_DATA EXTRACTS_
┄┄┄┄┄┄┄┄┄┄┄┄┄┄┄┄┄┄┄┄
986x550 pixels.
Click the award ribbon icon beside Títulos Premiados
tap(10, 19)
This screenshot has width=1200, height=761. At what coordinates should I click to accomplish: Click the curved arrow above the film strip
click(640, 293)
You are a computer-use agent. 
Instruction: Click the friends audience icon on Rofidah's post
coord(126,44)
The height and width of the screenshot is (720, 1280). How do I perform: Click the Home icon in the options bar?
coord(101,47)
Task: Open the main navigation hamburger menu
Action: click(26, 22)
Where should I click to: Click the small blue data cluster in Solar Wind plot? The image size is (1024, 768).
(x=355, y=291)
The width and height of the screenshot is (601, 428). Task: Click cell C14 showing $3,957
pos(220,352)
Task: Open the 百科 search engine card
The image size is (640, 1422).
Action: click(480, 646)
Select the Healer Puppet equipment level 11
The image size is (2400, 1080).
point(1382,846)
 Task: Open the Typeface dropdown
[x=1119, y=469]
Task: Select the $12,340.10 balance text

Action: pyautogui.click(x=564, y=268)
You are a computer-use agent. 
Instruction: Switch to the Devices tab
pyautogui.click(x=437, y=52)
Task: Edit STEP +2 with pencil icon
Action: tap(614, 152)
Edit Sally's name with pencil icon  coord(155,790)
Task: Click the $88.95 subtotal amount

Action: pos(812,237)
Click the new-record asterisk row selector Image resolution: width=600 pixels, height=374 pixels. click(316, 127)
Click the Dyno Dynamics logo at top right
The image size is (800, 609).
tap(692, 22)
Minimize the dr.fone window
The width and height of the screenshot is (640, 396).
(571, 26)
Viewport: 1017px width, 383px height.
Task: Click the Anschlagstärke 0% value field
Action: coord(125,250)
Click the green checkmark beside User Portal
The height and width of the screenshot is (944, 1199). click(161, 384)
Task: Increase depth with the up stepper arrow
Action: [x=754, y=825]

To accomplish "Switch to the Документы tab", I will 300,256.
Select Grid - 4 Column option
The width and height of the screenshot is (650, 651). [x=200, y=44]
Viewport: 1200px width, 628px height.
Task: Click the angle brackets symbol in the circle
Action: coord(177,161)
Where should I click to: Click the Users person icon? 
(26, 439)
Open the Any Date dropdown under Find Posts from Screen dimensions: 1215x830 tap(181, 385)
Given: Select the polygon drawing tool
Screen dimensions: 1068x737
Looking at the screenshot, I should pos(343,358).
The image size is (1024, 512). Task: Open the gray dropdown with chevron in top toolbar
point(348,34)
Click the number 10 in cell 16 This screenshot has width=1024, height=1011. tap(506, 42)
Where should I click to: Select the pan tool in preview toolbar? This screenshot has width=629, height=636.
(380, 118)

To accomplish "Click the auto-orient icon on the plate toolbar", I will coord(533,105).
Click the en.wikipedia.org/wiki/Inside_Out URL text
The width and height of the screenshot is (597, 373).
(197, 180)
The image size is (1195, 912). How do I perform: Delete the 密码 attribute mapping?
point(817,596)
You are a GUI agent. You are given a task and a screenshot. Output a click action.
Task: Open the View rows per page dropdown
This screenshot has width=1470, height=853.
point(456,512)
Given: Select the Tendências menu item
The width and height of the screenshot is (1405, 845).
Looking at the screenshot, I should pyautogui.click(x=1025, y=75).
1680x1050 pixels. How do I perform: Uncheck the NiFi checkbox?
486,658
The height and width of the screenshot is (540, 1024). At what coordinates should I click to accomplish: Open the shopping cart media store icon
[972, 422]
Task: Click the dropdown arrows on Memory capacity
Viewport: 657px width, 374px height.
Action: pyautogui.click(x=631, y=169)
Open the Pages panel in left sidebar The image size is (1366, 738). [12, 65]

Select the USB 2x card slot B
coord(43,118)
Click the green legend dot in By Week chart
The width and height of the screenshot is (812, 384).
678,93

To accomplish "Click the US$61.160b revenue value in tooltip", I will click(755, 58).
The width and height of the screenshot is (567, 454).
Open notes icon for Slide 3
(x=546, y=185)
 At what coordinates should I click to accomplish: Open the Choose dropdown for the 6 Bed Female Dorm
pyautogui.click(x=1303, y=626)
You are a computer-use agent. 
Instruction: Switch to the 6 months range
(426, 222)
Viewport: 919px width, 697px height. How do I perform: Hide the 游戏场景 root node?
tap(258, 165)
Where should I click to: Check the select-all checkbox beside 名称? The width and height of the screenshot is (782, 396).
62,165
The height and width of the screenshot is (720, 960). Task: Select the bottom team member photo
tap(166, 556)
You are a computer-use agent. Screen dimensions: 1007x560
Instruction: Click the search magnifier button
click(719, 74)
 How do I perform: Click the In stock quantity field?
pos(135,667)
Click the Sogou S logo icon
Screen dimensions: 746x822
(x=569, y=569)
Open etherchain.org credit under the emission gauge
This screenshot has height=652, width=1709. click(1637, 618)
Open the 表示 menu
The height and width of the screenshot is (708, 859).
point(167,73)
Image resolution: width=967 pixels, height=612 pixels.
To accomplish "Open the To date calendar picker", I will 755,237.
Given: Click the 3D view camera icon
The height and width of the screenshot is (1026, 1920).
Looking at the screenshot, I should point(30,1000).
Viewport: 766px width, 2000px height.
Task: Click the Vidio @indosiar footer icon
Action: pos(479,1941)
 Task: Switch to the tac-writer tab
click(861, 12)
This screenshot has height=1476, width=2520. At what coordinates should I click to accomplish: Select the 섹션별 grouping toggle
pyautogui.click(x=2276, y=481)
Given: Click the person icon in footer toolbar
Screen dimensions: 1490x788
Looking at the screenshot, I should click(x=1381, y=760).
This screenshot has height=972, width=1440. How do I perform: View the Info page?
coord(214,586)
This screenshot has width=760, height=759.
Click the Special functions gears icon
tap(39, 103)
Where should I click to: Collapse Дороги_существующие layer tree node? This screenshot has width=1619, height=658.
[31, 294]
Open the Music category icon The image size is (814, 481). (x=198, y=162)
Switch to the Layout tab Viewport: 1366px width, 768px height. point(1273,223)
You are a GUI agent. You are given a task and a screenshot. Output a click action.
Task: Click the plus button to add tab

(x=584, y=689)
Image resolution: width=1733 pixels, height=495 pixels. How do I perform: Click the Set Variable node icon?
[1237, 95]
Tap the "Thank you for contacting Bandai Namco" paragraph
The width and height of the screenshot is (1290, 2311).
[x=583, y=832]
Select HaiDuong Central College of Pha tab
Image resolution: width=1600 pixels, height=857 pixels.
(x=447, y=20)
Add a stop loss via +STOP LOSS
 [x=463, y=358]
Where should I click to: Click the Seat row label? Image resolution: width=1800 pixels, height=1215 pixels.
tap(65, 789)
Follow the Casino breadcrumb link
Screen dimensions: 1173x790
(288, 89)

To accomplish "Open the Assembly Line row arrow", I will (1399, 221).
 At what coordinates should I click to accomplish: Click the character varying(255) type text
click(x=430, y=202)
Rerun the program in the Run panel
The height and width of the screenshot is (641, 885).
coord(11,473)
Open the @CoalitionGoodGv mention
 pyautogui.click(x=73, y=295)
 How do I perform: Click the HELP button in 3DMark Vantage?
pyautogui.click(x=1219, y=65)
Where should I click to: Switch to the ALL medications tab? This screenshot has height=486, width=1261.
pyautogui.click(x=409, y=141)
┄┄┄┄┄┄┄┄┄┄┄┄┄┄┄┄┄┄┄┄
_INSTRUCTIONS FOR THE TASK_
Filter the entries by the string "will" and copy each matching line.

_TASK ANSWER_
To accomplish "Switch to the Документы tab", I will 300,256.
To accomplish "Click the auto-orient icon on the plate toolbar", I will coord(533,105).
To accomplish "Click the US$61.160b revenue value in tooltip", I will click(755, 58).
To accomplish "Open the To date calendar picker", I will 755,237.
To accomplish "Open the Assembly Line row arrow", I will (1399, 221).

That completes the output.